Arley McNeney

Personal information
- Nationality: Canada
- Born: November 15, 1982 New Westminster, British Columbia, Canada
- Died: March 24, 2023 (aged 40)
- Education: University of Victoria MFA, University of Illinois at Urbana–Champaign

Medal record
Summer Paralympics
Wheelchair basketball
| Bronze medal – third place | 2004 Summer Paralympics | Wheelchair basketball |
Wheelchair Basketball World Championship
| Gold medal – first place | 2002 Wheelchair Basketball World Championship | Team Canada |
| Gold medal – first place | 2006 Wheelchair Basketball World Championship | Team Canada |

= Arley McNeney =

Canadian wheelchair basketball player (1982–2023)

Arley McNeney (m. Cruthers) (November 15, 1982 - March 24, 2023) was a Canadian Paralympic wheelchair basketball player and applied communications instructor at Kwantlen Polytechnic University. She won a bronze medal with the Canada women's national wheelchair basketball team at the 2004 Summer Paralympics.

==Early life and education==
McNeney was born and raised in New Westminster, British Columbia. At the age of 11, she was diagnosed with avascular necrosis and was an ambulatory wheelchair user until she was 27.

McNeney attended the University of Victoria and the University of Illinois at Urbana–Champaign, where she earned her MFA and competed on the Fighting Illini women's varsity wheelchair basketball team.

==Career==
McNeney joined Canada women's national wheelchair basketball team in 2001, and won gold at the Wheelchair Basketball World Championship the next year.
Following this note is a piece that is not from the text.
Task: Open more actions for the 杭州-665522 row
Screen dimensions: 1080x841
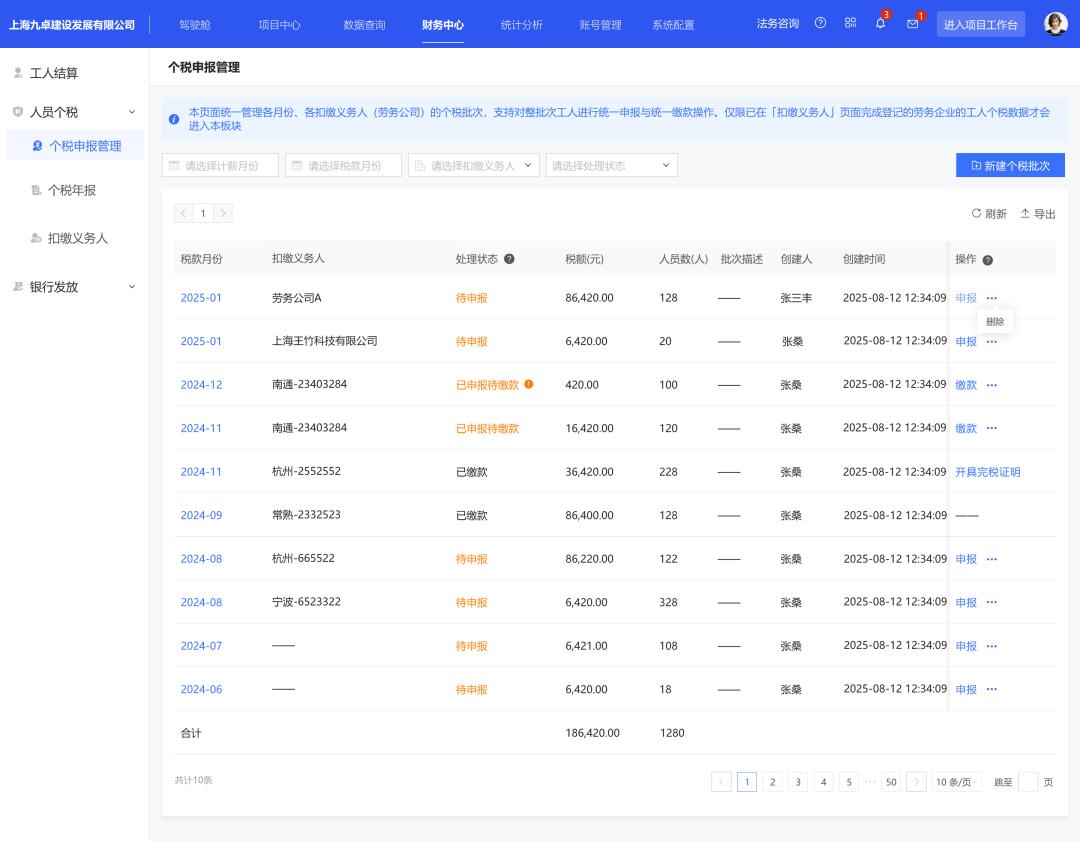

As a result, she was the recipient of BC's Premier Athletic Award for New Westminster. In 2004, McNeney was named to Team Canada's national wheelchair basketball team to compete at the 2004 Summer Paralympics, where she helped them win bronze. Two years later, she was named to Team Canada for the 2006 Wheelchair Basketball World Championship.

In 2008, she was selected to compete at the Osaka Cup. However, she was forced to retire from wheelchair basketball after undergoing hip replacement surgery which allowed her to walk again. In 2014, she received the BC Wheelchair Basketball Society's Coach of the Year award.

While working as a communications instructor at Kwantlen Polytechnic University, McNeney began conducting workshops for disabled individuals regarding online dating.

===Author===
In 2007, she wrote a book on her experience with the Canadian women's wheelchair basketball team and her retirement, which was shortlisted for the Commonwealth Foundation prizes. A few years later, she wrote her second book called "The Time We All Went Marching," based on memoirs from her grandmother.

==Death==
McNeney died on March 24, 2023, at the age of 40.